Material provided START
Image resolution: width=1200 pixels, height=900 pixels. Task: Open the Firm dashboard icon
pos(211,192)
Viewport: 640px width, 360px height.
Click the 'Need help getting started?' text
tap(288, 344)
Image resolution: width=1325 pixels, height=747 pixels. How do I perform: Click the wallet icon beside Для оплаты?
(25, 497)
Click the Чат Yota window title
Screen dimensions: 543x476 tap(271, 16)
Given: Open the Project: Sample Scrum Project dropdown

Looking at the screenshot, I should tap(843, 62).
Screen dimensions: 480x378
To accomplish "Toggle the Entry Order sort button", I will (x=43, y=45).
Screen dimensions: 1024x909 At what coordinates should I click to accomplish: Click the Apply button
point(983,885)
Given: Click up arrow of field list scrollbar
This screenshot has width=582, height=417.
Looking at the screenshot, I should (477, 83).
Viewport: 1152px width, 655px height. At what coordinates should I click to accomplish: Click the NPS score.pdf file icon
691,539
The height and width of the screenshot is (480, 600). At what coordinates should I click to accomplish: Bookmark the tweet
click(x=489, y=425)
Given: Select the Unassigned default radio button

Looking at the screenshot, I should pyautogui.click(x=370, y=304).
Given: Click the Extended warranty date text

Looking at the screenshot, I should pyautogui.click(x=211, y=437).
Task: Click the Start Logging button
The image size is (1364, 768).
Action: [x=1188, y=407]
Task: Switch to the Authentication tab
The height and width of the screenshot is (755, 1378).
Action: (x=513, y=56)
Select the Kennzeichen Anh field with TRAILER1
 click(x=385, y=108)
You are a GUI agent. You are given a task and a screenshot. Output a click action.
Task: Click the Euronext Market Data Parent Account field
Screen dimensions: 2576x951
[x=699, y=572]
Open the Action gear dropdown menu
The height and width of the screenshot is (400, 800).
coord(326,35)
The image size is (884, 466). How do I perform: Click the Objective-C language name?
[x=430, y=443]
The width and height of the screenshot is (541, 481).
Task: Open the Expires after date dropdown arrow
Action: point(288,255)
Material provided END
Problem description - Your task is to transcribe all of the entries word for word.

Output of the exercise -
Image resolution: width=1200 pixels, height=900 pixels. Task: Open the Firm dashboard icon
pos(211,192)
Viewport: 640px width, 360px height.
Click the 'Need help getting started?' text
tap(288, 344)
Image resolution: width=1325 pixels, height=747 pixels. How do I perform: Click the wallet icon beside Для оплаты?
(25, 497)
Click the Чат Yota window title
Screen dimensions: 543x476 tap(271, 16)
Given: Open the Project: Sample Scrum Project dropdown

Looking at the screenshot, I should tap(843, 62).
Screen dimensions: 480x378
To accomplish "Toggle the Entry Order sort button", I will (x=43, y=45).
Screen dimensions: 1024x909 At what coordinates should I click to accomplish: Click the Apply button
point(983,885)
Given: Click up arrow of field list scrollbar
This screenshot has width=582, height=417.
Looking at the screenshot, I should (477, 83).
Viewport: 1152px width, 655px height. At what coordinates should I click to accomplish: Click the NPS score.pdf file icon
691,539
The height and width of the screenshot is (480, 600). At what coordinates should I click to accomplish: Bookmark the tweet
click(x=489, y=425)
Given: Select the Unassigned default radio button

Looking at the screenshot, I should pyautogui.click(x=370, y=304).
Given: Click the Extended warranty date text

Looking at the screenshot, I should pyautogui.click(x=211, y=437).
Task: Click the Start Logging button
The image size is (1364, 768).
Action: [x=1188, y=407]
Task: Switch to the Authentication tab
The height and width of the screenshot is (755, 1378).
Action: (x=513, y=56)
Select the Kennzeichen Anh field with TRAILER1
 click(x=385, y=108)
You are a GUI agent. You are given a task and a screenshot. Output a click action.
Task: Click the Euronext Market Data Parent Account field
Screen dimensions: 2576x951
[x=699, y=572]
Open the Action gear dropdown menu
The height and width of the screenshot is (400, 800).
coord(326,35)
The image size is (884, 466). How do I perform: Click the Objective-C language name?
[x=430, y=443]
The width and height of the screenshot is (541, 481).
Task: Open the Expires after date dropdown arrow
Action: point(288,255)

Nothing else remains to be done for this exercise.